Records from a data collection
BEGIN
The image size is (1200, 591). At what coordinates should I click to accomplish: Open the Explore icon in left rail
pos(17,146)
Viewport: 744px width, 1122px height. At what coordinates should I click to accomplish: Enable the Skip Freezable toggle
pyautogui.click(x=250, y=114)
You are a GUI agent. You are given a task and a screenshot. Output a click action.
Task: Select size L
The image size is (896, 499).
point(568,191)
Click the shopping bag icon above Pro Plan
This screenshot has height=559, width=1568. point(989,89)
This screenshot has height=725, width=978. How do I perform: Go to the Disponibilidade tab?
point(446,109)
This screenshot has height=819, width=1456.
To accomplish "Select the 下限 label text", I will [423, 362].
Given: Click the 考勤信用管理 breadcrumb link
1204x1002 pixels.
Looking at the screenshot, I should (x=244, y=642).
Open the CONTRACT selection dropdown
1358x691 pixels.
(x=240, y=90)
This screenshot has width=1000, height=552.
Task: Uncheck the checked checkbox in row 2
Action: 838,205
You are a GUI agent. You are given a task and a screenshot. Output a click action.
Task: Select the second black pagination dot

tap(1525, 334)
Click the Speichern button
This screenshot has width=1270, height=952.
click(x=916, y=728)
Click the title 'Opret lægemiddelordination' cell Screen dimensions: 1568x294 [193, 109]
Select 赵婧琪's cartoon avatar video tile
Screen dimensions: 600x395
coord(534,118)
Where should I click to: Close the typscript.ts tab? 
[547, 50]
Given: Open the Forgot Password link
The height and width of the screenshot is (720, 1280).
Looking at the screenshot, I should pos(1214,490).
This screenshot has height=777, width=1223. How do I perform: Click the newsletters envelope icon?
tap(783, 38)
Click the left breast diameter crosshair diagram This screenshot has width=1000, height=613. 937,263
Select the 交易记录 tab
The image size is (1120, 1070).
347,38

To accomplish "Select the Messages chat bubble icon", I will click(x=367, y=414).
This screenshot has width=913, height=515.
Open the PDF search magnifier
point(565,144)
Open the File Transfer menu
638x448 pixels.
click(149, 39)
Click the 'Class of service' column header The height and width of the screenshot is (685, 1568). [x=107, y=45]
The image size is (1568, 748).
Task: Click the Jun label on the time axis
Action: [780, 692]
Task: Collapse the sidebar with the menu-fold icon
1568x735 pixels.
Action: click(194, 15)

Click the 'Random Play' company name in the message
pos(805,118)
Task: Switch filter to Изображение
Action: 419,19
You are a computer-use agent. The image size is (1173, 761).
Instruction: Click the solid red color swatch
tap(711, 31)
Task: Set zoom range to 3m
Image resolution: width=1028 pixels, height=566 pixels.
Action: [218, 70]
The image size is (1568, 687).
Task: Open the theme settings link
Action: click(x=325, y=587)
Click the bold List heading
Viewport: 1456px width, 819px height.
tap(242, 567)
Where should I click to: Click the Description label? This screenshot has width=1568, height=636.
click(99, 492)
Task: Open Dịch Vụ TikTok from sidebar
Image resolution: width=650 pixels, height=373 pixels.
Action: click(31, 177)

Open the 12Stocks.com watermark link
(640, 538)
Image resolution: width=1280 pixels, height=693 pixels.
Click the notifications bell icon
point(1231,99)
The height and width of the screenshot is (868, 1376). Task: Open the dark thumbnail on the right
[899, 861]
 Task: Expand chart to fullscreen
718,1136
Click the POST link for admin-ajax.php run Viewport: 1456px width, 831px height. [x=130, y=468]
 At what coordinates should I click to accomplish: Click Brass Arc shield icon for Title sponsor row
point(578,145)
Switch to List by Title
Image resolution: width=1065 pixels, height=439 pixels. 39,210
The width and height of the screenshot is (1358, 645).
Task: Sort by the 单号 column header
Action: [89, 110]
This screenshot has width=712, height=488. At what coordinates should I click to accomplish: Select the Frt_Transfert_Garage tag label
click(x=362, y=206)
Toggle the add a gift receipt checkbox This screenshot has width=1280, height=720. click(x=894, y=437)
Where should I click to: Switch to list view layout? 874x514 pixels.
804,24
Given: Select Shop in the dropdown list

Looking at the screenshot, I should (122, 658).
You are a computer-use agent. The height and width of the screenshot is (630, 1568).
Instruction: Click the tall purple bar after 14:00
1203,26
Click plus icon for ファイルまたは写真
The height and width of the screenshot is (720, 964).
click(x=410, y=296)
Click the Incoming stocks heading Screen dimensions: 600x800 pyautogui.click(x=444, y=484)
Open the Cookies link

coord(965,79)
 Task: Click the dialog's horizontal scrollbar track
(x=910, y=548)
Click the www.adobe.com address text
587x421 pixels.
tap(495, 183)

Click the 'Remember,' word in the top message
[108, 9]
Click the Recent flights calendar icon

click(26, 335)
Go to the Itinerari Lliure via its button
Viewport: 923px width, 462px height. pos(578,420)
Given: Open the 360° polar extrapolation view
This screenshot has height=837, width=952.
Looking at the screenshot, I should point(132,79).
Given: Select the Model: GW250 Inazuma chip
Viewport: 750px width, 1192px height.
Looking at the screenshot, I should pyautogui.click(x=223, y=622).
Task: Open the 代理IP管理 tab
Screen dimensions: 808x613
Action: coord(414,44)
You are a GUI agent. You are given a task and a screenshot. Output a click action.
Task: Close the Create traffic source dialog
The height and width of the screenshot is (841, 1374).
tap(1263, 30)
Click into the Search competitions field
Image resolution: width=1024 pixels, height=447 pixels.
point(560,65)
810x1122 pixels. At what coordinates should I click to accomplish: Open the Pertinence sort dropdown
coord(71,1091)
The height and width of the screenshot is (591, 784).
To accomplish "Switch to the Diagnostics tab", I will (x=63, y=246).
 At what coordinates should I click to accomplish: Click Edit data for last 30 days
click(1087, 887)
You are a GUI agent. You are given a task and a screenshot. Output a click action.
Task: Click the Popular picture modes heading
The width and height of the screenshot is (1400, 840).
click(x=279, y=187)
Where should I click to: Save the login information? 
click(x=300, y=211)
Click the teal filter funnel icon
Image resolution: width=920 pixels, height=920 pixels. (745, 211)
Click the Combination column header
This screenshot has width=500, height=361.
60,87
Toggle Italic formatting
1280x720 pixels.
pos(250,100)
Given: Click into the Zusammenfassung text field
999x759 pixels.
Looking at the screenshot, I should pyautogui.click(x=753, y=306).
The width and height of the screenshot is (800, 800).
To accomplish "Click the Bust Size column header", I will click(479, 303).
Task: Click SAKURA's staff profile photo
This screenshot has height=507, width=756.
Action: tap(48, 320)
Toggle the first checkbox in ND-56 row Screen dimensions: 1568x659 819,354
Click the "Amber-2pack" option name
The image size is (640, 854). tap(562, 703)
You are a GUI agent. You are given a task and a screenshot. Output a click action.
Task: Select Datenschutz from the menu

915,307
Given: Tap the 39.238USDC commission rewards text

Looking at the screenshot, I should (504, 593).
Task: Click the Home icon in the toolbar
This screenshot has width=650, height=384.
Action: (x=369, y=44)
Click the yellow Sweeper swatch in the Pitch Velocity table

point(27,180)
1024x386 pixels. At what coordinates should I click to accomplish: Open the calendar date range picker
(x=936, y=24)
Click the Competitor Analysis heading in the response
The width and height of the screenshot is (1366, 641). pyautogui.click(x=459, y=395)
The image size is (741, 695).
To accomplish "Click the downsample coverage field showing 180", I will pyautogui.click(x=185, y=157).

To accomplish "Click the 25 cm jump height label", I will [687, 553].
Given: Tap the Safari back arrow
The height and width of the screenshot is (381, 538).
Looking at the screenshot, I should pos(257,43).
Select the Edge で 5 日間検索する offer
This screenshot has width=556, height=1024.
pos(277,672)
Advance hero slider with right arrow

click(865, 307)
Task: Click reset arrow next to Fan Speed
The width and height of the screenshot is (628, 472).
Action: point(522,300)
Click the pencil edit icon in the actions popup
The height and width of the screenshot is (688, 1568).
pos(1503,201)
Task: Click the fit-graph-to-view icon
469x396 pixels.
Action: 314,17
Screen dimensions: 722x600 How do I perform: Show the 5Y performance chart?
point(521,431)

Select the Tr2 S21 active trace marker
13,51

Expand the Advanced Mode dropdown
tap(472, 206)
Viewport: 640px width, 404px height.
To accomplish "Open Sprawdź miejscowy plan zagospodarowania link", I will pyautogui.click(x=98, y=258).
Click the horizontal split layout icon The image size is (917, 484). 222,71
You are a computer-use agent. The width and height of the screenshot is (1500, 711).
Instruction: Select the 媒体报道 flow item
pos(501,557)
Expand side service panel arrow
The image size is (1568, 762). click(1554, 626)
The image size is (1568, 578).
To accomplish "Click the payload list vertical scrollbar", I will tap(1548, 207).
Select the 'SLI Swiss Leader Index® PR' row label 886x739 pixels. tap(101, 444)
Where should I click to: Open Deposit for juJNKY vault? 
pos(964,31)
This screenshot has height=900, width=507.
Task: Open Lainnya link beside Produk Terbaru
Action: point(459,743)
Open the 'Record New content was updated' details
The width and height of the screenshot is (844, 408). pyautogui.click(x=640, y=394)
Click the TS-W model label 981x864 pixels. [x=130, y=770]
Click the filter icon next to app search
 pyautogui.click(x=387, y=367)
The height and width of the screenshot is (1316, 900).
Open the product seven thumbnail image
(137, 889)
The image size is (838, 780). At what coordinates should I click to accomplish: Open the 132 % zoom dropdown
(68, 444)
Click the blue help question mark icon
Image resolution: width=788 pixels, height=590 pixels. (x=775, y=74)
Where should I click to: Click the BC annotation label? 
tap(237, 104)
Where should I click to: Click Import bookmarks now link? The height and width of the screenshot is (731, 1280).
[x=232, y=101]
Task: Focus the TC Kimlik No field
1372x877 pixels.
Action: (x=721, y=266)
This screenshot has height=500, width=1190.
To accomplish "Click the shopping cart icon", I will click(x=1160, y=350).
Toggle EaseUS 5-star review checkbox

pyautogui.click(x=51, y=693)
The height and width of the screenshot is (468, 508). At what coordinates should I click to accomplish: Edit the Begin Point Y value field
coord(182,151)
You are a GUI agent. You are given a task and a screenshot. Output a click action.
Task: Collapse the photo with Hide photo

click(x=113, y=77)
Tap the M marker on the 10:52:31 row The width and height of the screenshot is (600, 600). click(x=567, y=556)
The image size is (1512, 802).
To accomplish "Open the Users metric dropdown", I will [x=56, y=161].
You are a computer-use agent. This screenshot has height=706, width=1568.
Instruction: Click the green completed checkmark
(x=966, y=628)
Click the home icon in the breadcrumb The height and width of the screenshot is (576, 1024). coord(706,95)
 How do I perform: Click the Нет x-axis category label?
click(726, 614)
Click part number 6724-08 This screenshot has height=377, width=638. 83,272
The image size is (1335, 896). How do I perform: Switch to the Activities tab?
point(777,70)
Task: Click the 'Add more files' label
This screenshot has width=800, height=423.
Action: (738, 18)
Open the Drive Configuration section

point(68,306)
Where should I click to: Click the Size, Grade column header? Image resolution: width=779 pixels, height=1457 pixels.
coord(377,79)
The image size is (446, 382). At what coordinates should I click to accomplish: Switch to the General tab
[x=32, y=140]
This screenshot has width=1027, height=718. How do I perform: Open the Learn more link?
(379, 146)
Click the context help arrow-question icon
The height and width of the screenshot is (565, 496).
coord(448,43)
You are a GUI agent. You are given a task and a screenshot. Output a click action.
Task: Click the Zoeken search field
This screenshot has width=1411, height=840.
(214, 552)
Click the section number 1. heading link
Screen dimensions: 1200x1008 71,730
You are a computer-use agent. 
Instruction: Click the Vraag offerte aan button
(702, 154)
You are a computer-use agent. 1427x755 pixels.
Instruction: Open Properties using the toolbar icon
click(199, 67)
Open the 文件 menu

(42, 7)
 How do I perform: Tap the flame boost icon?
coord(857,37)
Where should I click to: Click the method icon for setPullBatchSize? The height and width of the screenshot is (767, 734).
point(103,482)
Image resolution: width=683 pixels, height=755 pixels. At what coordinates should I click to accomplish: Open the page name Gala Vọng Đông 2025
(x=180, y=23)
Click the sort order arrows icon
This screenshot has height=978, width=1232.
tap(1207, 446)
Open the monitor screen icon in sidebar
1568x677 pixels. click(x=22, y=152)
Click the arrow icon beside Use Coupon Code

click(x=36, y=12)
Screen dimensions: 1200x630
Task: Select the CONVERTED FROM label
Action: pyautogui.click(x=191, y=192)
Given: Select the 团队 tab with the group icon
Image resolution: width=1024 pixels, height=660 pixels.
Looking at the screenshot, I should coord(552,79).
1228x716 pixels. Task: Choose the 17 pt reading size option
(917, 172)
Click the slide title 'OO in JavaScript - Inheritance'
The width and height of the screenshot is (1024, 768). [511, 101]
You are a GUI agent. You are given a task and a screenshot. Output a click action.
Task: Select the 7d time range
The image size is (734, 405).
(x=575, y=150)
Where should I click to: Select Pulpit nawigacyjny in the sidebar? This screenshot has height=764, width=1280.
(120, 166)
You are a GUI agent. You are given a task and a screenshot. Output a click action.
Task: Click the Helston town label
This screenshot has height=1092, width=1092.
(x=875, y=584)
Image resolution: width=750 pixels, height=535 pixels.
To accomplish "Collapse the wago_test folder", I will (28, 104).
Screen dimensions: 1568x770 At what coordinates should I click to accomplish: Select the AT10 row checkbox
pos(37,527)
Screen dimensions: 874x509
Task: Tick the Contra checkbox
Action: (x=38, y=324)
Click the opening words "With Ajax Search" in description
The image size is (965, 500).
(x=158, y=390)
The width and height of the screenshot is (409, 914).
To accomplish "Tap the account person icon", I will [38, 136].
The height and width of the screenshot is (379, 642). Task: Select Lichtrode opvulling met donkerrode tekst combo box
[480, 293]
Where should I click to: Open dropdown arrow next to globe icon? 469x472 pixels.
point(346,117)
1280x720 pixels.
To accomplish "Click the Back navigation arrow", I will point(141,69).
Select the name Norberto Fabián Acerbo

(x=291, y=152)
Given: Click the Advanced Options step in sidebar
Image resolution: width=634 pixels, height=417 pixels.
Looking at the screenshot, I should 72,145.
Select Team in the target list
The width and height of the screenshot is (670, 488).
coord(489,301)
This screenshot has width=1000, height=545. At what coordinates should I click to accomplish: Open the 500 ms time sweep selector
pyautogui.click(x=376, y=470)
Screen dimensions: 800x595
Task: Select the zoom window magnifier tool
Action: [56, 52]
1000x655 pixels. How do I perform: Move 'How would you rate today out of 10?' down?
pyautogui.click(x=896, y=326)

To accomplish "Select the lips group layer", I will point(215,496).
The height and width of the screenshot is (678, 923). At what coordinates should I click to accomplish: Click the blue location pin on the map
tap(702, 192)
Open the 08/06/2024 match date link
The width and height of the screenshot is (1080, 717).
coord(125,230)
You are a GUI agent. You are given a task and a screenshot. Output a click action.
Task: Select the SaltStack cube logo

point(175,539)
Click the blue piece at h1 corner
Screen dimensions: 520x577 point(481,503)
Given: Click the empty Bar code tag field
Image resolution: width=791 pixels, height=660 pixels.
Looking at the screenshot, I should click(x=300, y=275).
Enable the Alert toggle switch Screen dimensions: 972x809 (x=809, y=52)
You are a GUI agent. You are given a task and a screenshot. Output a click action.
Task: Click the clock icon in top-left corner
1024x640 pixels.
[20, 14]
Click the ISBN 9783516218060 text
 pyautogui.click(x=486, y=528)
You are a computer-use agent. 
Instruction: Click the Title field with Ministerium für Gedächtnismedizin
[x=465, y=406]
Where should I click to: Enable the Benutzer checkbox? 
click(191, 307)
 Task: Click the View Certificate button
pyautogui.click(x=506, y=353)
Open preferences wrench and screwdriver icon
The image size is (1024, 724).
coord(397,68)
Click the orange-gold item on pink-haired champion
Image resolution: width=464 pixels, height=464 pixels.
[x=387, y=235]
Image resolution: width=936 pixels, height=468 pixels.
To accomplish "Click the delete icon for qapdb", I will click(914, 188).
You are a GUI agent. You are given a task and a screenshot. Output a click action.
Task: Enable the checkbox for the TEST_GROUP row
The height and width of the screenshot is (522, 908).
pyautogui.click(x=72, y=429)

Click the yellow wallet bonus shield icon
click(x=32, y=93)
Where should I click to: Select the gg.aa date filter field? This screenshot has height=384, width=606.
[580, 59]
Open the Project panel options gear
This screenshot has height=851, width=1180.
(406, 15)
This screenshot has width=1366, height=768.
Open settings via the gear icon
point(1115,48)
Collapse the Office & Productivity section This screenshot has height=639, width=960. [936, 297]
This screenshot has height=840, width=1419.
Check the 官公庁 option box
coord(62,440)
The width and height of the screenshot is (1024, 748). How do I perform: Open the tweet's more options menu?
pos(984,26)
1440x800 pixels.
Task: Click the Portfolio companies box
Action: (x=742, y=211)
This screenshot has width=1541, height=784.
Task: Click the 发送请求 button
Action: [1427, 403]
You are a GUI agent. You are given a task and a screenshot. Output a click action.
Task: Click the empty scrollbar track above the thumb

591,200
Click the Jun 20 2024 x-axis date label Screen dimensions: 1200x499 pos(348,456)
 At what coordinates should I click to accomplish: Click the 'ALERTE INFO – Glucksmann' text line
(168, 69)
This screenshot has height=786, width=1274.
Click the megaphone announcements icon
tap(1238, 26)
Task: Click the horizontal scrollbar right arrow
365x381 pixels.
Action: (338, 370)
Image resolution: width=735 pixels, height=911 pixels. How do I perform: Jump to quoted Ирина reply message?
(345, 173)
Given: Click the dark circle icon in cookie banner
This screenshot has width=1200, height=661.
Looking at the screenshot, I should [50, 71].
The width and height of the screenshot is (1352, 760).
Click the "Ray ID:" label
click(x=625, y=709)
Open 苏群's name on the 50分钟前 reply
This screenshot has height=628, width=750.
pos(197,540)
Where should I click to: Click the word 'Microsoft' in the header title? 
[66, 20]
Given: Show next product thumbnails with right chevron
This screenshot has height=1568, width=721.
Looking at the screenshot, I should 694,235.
END
REQUIREMENT
Repeat word for word every line from the start of the entries to the line holding "Select 赵婧琪's cartoon avatar video tile", inclusive, and nothing else.

RESPONSE
The image size is (1200, 591). At what coordinates should I click to accomplish: Open the Explore icon in left rail
pos(17,146)
Viewport: 744px width, 1122px height. At what coordinates should I click to accomplish: Enable the Skip Freezable toggle
pyautogui.click(x=250, y=114)
You are a GUI agent. You are given a task and a screenshot. Output a click action.
Task: Select size L
The image size is (896, 499).
point(568,191)
Click the shopping bag icon above Pro Plan
This screenshot has height=559, width=1568. point(989,89)
This screenshot has height=725, width=978. How do I perform: Go to the Disponibilidade tab?
point(446,109)
This screenshot has height=819, width=1456.
To accomplish "Select the 下限 label text", I will [423, 362].
Given: Click the 考勤信用管理 breadcrumb link
1204x1002 pixels.
Looking at the screenshot, I should (x=244, y=642).
Open the CONTRACT selection dropdown
1358x691 pixels.
(x=240, y=90)
This screenshot has width=1000, height=552.
Task: Uncheck the checked checkbox in row 2
Action: 838,205
You are a GUI agent. You are given a task and a screenshot. Output a click action.
Task: Select the second black pagination dot

tap(1525, 334)
Click the Speichern button
This screenshot has width=1270, height=952.
click(x=916, y=728)
Click the title 'Opret lægemiddelordination' cell Screen dimensions: 1568x294 [193, 109]
Select 赵婧琪's cartoon avatar video tile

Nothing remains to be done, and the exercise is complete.